23. The fourth and final principle enunciated in Jiya Lal’s case has been set out in paragraph 13 of the judgment:
“There is a real distinction between the cost incurred in the maintenance and the repair of a structure. The maintenance of a structure is a routine activity which has to be distinguished from its repairs. ‘Maintenance’ means to’ preserve or to keep in good condition. The object of the maintenance of a structure is to prevent its falling into decay. On the other hand, the word repair indicates the restoration to a good and sound condition of a structure which has been decayed or damaged. Section 2 of the Act of 1851 permits the levy of toll only if the road or bridge is repaired. It does not contemplate of a levy of toll merely on the ground of its maintenance. We are, therefore, of the opinion that the amount spent towards the cost of the construction of a bridge will not include any sum which had been spent in its maintenance. No toll is chargeable under Sec.2 of the Act of 1851 to meet the expenses incurred in the maintenance.”
(emphasis added)
24. As already noted, Section 2 of the Act does not in any way restrict the discretion of the State Government to levy toll. It only sets out the pre-conditions when toll may be levied. Neither of the pre-conditions set the limit on the amount of toll which may be recovered. The only restriction is latent in the word ‘toll’ itself. The maintenance of the bridge in a good condition is certainly a benefit the cost of which may validly be recovered by the levy of toll. We are also of the view that the distinction sought to be drawn between maintenance ‘and’ repair in the con-text of construction is virtually without any difference. For maintaining a bridge one would have to keep it in good repair and by repairing a bridge it is also maintained. Finally, and in any event, the cost of maintenance is expressly recoverable under the 1976 Notification, which as already noted, was not the subject matter of challenge at any stage of these proceedings.
25. We have been informed by learned counsel appearing on behalf of the appellants that during the pendency of these appeals the State Government has stopped collecting any toll tax in respect of the Gai Ghat bridge.

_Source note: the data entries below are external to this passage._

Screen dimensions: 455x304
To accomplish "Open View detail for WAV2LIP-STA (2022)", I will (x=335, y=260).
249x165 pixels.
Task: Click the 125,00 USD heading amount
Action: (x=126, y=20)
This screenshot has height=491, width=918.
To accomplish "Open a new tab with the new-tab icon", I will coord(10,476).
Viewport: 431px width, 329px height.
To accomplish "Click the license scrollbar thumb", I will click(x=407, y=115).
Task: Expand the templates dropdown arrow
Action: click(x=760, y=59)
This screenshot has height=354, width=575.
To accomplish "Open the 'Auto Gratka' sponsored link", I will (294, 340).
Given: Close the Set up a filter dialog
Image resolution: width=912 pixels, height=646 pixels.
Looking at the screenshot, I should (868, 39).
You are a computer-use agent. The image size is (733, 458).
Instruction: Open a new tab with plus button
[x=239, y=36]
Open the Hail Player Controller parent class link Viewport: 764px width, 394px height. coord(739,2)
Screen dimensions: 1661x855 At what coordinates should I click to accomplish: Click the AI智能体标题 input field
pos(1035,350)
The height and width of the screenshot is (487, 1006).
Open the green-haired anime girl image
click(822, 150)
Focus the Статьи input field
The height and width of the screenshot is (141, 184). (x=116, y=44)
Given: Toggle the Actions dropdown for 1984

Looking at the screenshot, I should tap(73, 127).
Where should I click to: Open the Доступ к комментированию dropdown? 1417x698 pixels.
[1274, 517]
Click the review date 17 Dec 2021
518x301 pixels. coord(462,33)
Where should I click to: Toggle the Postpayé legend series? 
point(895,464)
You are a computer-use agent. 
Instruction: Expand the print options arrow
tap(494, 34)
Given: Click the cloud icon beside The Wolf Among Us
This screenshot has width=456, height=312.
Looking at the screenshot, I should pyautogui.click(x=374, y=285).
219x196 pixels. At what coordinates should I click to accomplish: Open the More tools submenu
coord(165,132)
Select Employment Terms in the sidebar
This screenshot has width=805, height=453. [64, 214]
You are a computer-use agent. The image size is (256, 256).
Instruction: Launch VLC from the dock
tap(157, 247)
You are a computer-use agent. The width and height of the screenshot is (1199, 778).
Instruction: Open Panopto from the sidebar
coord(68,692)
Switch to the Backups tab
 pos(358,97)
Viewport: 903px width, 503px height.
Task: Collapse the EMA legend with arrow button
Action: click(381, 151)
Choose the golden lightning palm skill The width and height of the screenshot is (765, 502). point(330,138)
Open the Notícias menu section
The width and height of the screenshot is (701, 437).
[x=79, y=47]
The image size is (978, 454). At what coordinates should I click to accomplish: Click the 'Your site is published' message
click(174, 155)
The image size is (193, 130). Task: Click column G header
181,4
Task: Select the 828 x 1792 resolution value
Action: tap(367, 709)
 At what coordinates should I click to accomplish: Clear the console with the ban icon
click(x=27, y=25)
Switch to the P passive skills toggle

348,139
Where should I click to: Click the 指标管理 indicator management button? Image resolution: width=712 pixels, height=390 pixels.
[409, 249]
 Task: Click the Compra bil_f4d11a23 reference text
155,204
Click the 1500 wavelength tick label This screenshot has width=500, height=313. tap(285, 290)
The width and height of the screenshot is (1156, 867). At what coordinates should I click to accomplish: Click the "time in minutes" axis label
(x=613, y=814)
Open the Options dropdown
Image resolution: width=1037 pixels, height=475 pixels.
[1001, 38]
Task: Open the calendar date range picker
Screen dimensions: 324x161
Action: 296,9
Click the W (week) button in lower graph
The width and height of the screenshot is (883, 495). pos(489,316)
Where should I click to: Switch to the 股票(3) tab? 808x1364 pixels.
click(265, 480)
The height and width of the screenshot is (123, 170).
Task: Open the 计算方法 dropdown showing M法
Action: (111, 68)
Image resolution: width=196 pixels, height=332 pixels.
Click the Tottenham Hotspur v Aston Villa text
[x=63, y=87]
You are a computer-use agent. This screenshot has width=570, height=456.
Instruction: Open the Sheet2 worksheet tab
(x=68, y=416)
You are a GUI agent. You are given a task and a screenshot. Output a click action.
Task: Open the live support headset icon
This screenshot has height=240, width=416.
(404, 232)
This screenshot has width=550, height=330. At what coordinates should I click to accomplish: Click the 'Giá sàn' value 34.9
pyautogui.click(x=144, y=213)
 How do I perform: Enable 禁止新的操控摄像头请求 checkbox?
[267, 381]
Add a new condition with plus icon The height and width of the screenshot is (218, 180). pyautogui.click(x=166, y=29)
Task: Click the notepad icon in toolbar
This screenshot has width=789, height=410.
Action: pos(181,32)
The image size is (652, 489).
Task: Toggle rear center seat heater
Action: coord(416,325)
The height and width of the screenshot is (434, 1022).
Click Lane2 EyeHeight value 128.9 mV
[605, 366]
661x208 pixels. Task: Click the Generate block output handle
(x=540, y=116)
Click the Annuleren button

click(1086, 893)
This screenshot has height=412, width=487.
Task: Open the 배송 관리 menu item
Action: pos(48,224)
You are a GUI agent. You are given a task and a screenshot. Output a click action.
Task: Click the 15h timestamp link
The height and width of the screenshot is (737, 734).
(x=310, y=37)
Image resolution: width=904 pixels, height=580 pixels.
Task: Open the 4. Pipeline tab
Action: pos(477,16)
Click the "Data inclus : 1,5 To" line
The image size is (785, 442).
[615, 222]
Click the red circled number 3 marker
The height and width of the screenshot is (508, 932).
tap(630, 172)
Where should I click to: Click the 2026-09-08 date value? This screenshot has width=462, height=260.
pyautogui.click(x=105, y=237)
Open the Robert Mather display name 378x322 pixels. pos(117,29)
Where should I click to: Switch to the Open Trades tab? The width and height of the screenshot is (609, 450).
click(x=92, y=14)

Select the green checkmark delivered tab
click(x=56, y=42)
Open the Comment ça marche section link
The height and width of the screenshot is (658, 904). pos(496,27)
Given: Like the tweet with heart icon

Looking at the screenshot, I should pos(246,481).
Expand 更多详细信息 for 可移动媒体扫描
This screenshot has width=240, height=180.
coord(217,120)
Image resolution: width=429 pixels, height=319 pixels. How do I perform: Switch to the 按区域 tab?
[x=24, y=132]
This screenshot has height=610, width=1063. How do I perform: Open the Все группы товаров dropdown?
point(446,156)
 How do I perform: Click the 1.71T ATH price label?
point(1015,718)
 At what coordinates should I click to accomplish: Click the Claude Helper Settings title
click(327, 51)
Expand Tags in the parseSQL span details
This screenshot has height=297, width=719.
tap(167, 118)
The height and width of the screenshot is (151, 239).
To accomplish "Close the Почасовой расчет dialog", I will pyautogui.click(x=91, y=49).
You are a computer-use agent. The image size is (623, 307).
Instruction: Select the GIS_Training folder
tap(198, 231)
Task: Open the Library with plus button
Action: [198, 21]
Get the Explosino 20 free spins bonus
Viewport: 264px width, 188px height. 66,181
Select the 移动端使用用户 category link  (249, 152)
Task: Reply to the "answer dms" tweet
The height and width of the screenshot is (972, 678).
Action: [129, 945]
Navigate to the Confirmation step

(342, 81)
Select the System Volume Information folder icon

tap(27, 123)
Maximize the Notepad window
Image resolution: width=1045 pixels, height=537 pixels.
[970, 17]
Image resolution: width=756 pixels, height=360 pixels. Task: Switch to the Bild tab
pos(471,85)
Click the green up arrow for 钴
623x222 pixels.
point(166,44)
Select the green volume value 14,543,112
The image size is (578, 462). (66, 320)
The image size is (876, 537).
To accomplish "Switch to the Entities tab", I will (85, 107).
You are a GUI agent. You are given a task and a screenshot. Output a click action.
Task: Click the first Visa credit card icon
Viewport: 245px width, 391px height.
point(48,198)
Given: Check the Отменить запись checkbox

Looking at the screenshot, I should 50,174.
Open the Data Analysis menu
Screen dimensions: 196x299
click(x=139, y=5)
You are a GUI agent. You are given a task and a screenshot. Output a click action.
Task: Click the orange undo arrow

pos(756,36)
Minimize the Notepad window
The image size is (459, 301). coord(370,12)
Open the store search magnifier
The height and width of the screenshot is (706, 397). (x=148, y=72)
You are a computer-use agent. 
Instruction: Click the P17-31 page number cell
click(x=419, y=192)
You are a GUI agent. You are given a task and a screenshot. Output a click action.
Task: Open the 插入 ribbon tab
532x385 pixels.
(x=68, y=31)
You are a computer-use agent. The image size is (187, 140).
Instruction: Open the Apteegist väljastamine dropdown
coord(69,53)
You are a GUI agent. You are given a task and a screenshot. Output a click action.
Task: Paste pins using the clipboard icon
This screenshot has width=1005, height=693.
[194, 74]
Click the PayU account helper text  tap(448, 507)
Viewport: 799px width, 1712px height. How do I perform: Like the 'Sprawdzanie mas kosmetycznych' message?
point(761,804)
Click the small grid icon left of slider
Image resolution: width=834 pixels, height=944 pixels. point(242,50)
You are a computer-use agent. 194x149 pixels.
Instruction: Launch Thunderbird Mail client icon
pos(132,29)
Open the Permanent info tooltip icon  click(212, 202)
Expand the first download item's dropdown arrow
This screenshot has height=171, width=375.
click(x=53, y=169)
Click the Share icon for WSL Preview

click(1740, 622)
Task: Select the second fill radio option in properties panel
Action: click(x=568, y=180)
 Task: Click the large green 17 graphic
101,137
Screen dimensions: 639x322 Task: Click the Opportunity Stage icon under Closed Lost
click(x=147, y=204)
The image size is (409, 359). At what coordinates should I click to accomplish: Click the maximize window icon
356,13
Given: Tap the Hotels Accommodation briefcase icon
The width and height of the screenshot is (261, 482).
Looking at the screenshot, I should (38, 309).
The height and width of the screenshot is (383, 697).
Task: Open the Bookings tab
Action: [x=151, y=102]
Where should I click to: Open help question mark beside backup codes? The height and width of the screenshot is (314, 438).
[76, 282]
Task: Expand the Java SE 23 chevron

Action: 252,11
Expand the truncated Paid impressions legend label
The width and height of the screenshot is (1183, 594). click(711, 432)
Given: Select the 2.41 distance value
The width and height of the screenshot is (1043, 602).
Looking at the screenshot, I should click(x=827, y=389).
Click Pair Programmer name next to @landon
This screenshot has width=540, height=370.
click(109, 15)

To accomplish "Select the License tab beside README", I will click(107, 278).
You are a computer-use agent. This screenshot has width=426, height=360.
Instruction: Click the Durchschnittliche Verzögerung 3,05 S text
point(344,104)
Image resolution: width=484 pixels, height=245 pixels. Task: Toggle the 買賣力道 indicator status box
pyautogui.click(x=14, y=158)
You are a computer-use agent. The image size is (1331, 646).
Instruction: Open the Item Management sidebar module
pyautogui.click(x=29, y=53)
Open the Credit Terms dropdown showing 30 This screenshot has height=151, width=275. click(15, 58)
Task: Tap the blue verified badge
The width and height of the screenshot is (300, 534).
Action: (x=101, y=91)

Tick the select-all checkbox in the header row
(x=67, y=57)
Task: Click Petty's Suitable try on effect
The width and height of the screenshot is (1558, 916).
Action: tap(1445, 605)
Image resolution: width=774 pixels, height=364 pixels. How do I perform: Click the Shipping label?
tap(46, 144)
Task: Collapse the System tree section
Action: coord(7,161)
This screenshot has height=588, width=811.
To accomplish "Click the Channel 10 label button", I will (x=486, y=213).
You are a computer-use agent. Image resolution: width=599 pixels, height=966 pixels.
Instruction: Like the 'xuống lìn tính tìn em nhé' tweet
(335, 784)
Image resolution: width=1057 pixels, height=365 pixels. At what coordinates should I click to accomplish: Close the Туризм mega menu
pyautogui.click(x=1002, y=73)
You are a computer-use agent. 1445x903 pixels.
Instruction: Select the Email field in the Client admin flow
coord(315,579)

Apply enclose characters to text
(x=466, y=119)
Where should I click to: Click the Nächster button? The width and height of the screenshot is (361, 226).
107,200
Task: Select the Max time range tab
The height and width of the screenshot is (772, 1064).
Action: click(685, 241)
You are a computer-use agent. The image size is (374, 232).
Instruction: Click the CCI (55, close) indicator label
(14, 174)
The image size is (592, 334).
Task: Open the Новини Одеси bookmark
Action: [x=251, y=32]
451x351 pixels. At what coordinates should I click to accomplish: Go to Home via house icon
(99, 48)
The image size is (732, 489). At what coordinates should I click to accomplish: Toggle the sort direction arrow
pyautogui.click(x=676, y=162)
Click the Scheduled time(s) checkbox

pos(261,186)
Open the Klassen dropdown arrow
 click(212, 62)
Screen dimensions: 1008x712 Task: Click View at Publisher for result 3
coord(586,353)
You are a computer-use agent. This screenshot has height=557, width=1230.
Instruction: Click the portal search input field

Even if that be so, it is necessary to resolve the issues raised, albeit to operate prospectively, as it would not do to allow the principles enunciated in Jiya Lal to continue to hold the field.
26. In the circumstances, we dispose of the appeals by setting aside the impugned orders of the High Court but at the same time declaring that the State Government may not hereafter take into account for the purpose of levying any toll under the notifica-tion in respect of a road or bridge constructed by it, stationery cost (unless incurred in realisation of the toll), interest on stationery cost and maintenance, and interest on the interest payable on account of the actual expenditure incurred in the construction of the road or bridge. There will be no order as to costs.